Tip | Good dataset naming schemes#

A good dataset naming convention helps you and your colleagues quickly understand what a Flow achieves. Ideally, dataset names should be readable, self-explanatory, and short.

When creating a recipe, Dataiku creates a default output name by appending the name of the operation to the input’s name. This ordered naming scheme has the benefit of being simple, but it can become unreadable in long data pipelines.

Try to replace this default name with something more self explanatory. A good method is to focus on what you will use the created dataset for, and find differentiating names, such as foo_raw, foo_clean. The input is raw data, the output is clean.

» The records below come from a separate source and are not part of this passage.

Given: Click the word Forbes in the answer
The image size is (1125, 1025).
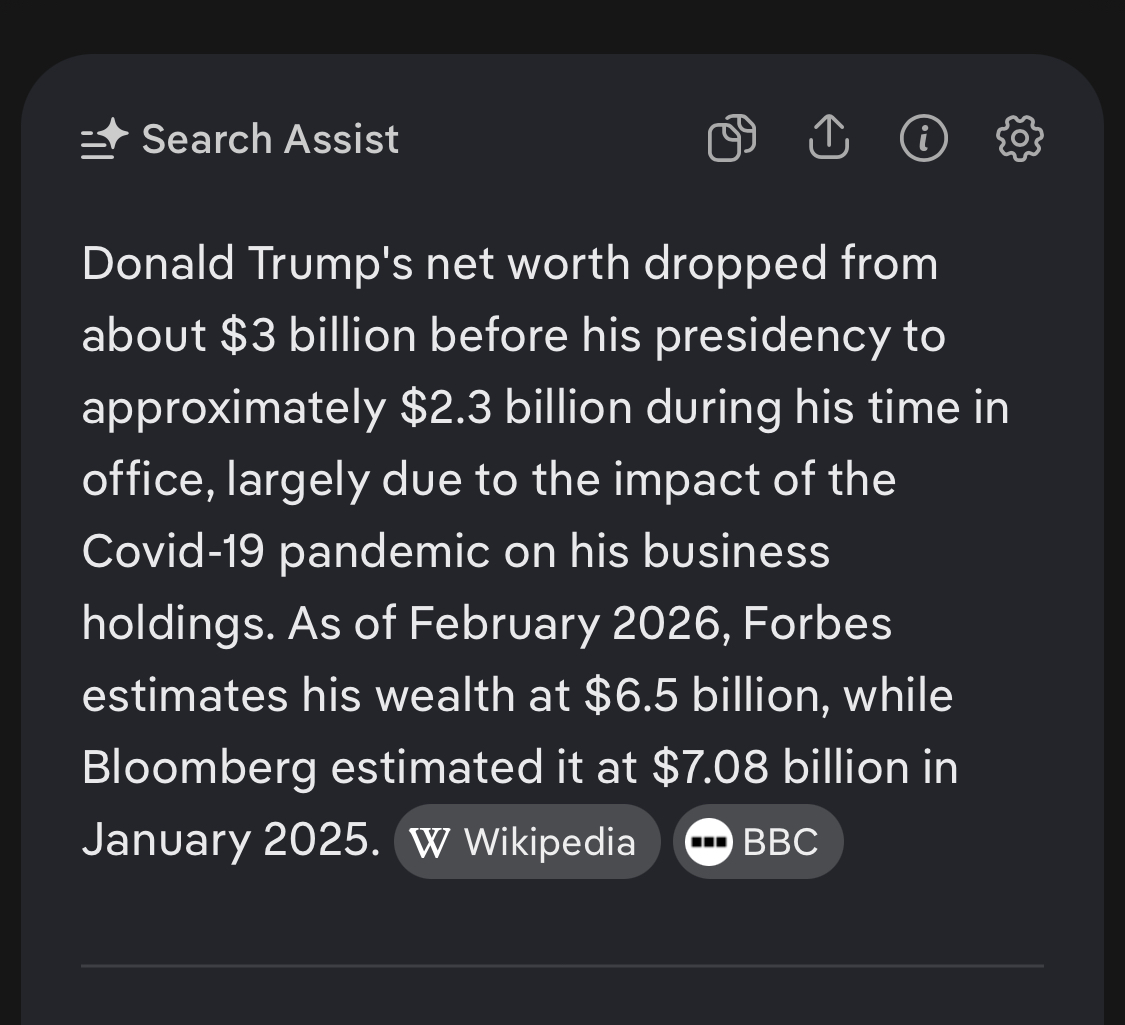Looking at the screenshot, I should tap(817, 623).
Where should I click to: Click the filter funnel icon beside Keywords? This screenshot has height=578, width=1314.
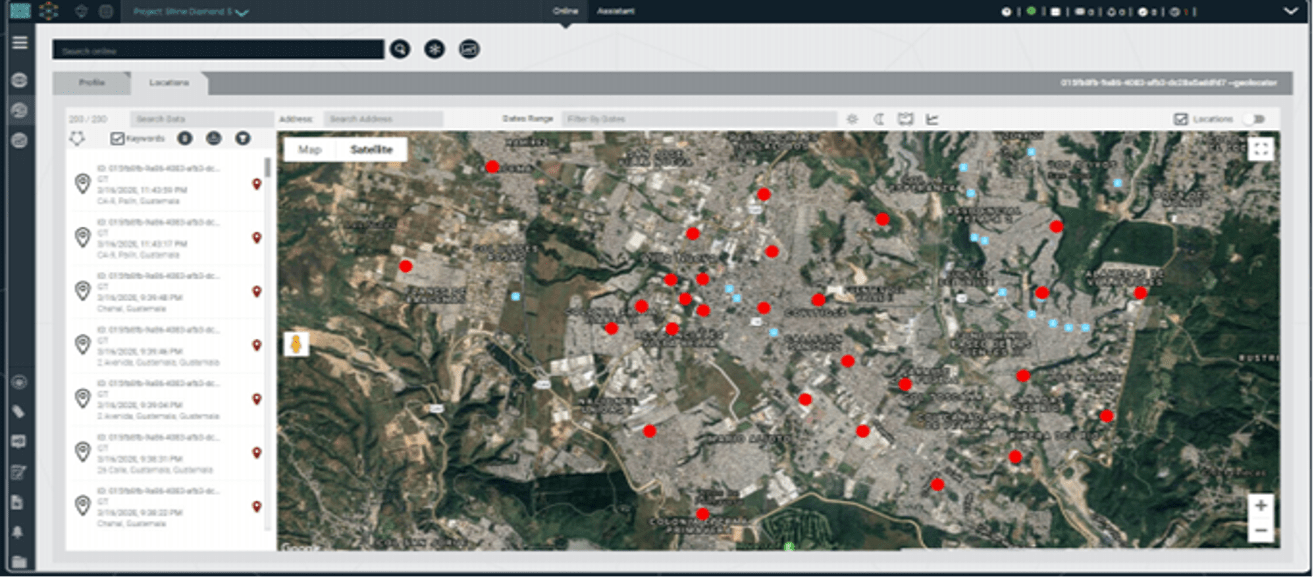242,139
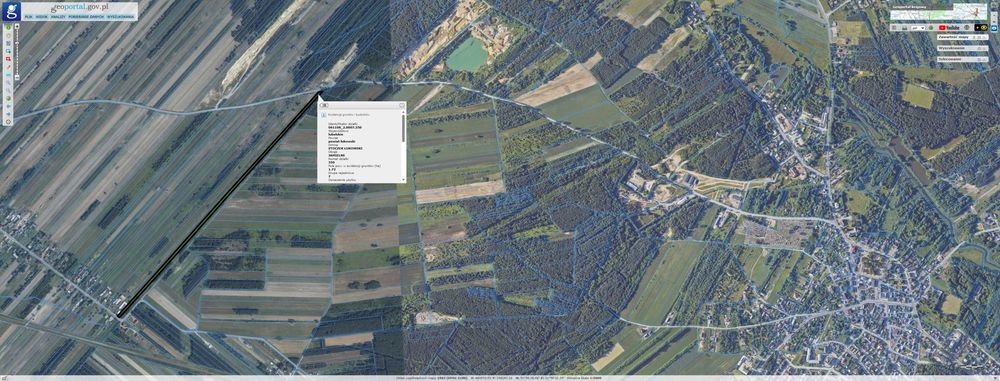Screen dimensions: 1000x381
Task: Open the YouTube channel icon
Action: (x=948, y=27)
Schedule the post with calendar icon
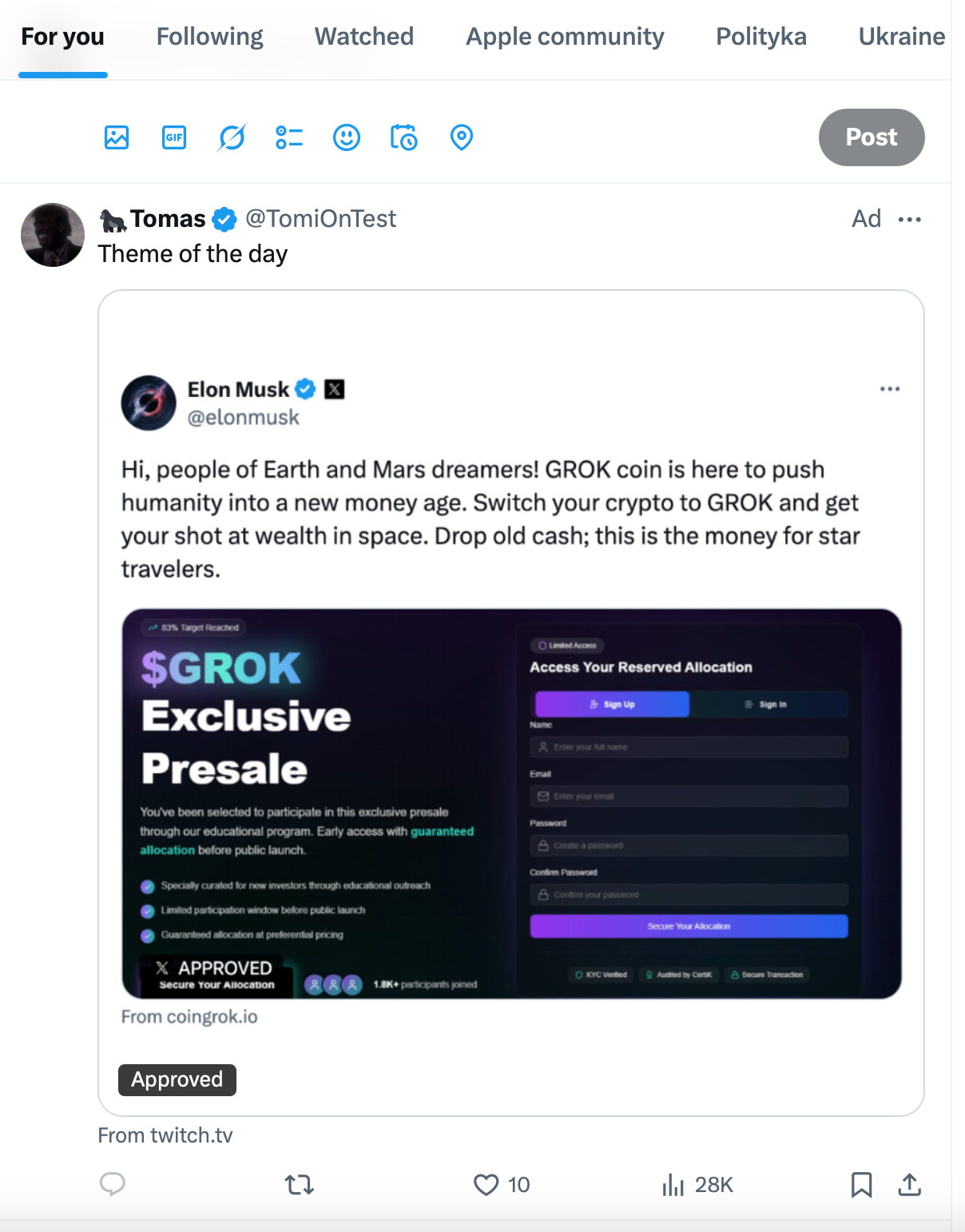Viewport: 965px width, 1232px height. point(404,137)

Compatible naming conventions#

The following rules maintain names compatible with all storage connections (SQL dialects, HDFS, Python DataFrame columns, etc.):

Only alphanum and underscore (_).
All lowercase characters.
No spaces.
Doesn’t begin with a number.

Optionally, you can adopt prefixes and suffixes for your datasets. (E.g.: foo_t for a dataset in an SQL database, foo_hdfs for a HDFS dataset etc).

Keep the same tips in mind when naming columns of your datasets, notebooks, and projects.

Tip

You can rename a dataset in the Flow by right clicking on it to open the context menu or finding the same function in the right panel.